The Conference Board was one of the early organizations serving boards, C-suite and key functional managers to expand the governance research and advisory services to include social and environmental issues & topics: ESG is on the of the agenda for many aspects of Board operations.

Members of boards and CEOs and C-suite-ers receive Director Notes on key topics and issues with practical advice needed to improve performance and better serve society.

Today’s issue of Director Notes is worthy of close reading — and re-reading — by sustainability professionals: “Navigating the Sustainability Transformation.” The introduction is bold:

“CEOs and Directors making key business decisions regarding the company’s strategy for the year ahead and beyond would be well-advised to change the current boardroom conversation. Driven by factors tied to sustainability, over the next 15 years, every company in every industry sector will need to transform itself to survive and succeed. Board members, CEOs and he executives advising them need to ask: “How should we plan for this major transformation?” (emphasis mine)

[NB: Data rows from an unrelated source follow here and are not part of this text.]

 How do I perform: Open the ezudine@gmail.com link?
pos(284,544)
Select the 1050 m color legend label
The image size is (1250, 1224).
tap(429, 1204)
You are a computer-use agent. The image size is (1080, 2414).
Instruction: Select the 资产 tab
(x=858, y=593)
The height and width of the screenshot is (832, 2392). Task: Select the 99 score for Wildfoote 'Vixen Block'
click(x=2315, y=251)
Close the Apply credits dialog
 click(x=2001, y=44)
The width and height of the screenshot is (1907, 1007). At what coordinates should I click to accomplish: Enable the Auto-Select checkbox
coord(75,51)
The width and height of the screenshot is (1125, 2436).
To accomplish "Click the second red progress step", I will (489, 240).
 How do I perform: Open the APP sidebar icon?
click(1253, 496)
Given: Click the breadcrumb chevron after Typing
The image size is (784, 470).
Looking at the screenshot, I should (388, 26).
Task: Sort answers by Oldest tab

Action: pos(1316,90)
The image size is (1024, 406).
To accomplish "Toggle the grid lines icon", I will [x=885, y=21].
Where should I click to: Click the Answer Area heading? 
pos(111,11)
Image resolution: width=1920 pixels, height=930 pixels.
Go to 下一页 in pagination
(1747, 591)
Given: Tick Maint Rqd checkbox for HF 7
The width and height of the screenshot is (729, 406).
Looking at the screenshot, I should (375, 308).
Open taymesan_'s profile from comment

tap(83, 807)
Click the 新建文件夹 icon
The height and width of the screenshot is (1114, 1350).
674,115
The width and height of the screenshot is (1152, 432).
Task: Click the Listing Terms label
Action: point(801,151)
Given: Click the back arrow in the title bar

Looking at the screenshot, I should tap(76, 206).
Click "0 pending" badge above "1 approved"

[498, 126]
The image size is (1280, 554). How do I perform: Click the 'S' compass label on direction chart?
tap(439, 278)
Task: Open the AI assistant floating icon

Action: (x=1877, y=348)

The report describes a four-stage model for companies to progress from engaging initially with sustainability to accelerating, leading, and ultimately transforming their business.”

Addressing the practical aspects of corporate sustainability (board style), the report focuses attention on a host of corporations that are embracing sustainable strategies, actions, programs, engagements.  These include “new brands” such as Airbnb, Google, Tesla, and Uber — all of which have disrupted old business models and achieved leadership – fast! — in their categories (Airbnb vs. the hotel business, Tesla vs. old line auto manufacturers, etc.).

Established companies — some dating back a century or more — are featured in the report, with explanations of how they have achieved success (and frankly, heartily survived) in a business environment (and investment mindset) where disruption is prized over proven models.  These old-line companies have succeeded by being transformation, often disrupting their own cash cows!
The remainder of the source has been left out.